L’obligation de ne pas dénaturer un testament
L’obligation de ne pas dénaturer un testament
La Cour de cassation, première chambre civile, formation restreinte, a rendu un arrêt le 8 janvier 2021, pourvoi n° 19 16 392, publié au Bulletin des arrêts de la Cour de cassation :
F Y est décédée le … sans héritier réservataire, en l’état de plusieurs testaments olographes successifs dont un daté du 30 janvier 2012 désignant M M en qualité de légataire universel et d’un autre daté du 24 février 2013, instituant légataire universelle Mme V … fille de son époux prédécédé.
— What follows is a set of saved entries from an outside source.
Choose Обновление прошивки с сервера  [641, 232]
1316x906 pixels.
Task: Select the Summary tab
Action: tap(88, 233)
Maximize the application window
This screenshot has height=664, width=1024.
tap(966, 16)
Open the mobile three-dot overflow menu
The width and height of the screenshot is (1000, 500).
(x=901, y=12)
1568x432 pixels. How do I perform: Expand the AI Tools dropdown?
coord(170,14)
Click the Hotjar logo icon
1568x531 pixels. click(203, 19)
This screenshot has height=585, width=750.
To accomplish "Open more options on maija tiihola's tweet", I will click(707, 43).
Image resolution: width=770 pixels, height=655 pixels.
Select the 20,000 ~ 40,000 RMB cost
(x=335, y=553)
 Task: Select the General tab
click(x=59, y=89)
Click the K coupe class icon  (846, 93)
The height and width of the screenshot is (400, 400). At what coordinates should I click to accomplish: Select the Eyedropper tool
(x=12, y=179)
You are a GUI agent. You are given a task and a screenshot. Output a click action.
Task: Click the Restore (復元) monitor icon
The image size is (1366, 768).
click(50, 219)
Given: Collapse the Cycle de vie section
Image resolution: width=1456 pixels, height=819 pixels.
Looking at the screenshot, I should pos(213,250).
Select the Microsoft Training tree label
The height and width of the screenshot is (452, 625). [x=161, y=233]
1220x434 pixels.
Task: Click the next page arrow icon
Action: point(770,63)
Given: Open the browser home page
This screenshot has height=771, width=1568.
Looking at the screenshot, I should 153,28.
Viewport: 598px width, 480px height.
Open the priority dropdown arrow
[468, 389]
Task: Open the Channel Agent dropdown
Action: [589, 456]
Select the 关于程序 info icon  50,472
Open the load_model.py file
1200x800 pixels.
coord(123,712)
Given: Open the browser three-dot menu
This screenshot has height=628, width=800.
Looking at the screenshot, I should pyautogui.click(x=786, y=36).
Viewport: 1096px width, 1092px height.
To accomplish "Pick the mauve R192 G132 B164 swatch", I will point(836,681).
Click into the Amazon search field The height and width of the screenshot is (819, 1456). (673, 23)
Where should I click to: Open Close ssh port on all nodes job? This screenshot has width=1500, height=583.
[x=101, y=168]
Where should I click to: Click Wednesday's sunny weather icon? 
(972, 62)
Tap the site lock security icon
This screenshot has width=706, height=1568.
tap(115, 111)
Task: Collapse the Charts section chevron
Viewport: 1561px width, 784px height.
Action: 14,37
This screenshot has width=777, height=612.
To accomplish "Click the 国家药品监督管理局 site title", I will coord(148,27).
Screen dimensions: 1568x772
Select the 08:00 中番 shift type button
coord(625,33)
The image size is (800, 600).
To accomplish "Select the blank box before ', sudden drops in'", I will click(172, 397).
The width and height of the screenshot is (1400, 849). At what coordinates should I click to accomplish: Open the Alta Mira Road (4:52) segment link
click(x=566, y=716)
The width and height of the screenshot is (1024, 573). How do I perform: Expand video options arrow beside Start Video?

Madame V et Monsieur M ont été envoyés en possession de leurs legs.
Madame V a assigné Monsieur M pour voir juger que le testament du 24 février 2013 annule et révoque celui du 30 janvier 2012.
La cour d’appel a dit que les testaments successifs étaient incompatibles entre eux et a, en conséquence, jugé que le testament du 24 février 2013 annule le legs universel qui lui a été consenti par testament du 30 janvier 2012.
En effet, le second testament déclare instituer Mme V légataire universelle en précisant « en conséquence, après mon décès, je lui lèguerai tous mes biens mobiliers et immobiliers qui composeront ma succession ». L’arrêt d’appel en a déduit que le défunt souhaitait que Mme V recueille l’intégralité de ses biens, à l’exclusion de toute autre personne.
M M soutenait que la cour d’appel avait dénaturé les termes clairs et précis du premier testament l’instituant légataire universel.
La Cour de cassation lui a donné raison :
« En statuant ainsi alors que dans l’acte en cause, il était écrit « En conséquence après mon décès, je lui lèguerai mes biens mobiliers et immobilier qui composeront ma succession », la cour d’appel qui a dénaturé cet acte par adjonction du mot « tous », a violé le principe susvisé » et notamment l’article 1103 du code civil.
De sorte que le testament postérieur ne révoque pas celui antérieur car ils ne portent pas tous les deux, sur le même objet, à savoir l’intégralité de la succession.
En conséquence, les deux testaments successifs ont vocation à s’appliquer et ils ne se contredisent pas l’un et l’autre.
Cela signifie que le second testament consenti à Mme V n’est pas considéré comme un legs universel puisqu’il ne fait pas référence à « tous » les biens meubles et immeubles du défunt. Il se peut qu’il soit considéré comme un legs particulier portant sur « les biens mobiliers et sur un bien immobilier » seulement, le reste de la succession pouvant être dévolu à une autre personne de manière indéterminée, et notamment, en l’occurrence, à M M, en qualité de légataire universel.
D’où la nécessité de bien rédiger les testaments, afin de ne pas mettre le juge, éventuellement saisis d’une question d’interprétation, devant l’obligation parfois délicate, de ne pas dénaturer l’acte qui lui est soumis.